Adding this is “no time for the wishy-washy,” Martin goes on to say that the federal health care law is a “fundamental
threat to our health, economy and future.”

Koster filed an amicus brief last April stating that a mandate prompting everyone to buy health insurance runs afoul of the
U.S. Constitution's "commerce clause," which he said "bars Congress from compelling citizens to step into the stream of
commerce when they have either neglected or chosen not to do so." He added though that tossing out the mandate would
not affect implementation of other parts of the law.

The mandate, of course, ended up being upheld under Congress’ taxation authority.

Martin -- who previously was running for U.S. Senate and the U.S. House during this election cycle – is squaring off against
Livingston County Prosecutor Adam Warren in the GOP primary for attorney general. But Martin has collected big
donations – including a $250,000 contribution from TAMKO CEO David Humphries – and was tapped to lead the Missouri
Republican Party’s Missouri Victory 2012 campaign.

Koster has already accumulated a sturdy treasury for his re-election bid, including roughly $417,250 in large donations of
$5,000 or above during the past fundraising quarter.

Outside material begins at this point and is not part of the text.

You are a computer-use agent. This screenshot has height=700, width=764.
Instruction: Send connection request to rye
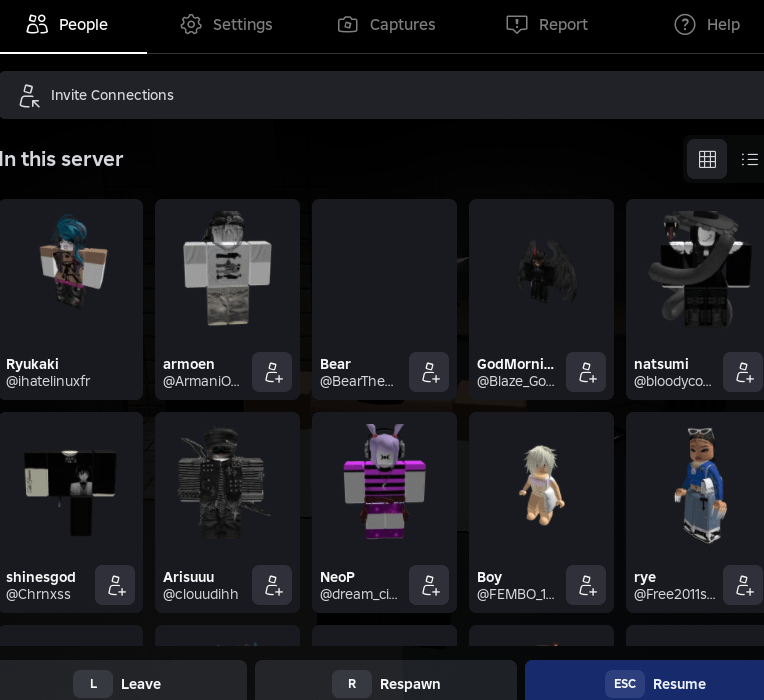point(743,585)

This week, Martin was part of a cadre of Republicans that denounced Vice President Joe Biden’s fundraising trip to help out
U.S. Sen. Claire McCaskill. He also went on a statewide tour yesterday with House Speaker Pro Tem Shane Schoeller, R-
Willard, to criticize ballot summary language on a measure outlawing a governor setting up a health insurance exchange
through an executive order.

Schoeller, who is in a three-way GOP primary for secretary of state, released his first television ad in June. According to
campaign spokesman Patrick Morrow, the ad is running primarily in the GOP hotbed of southwest Missouri.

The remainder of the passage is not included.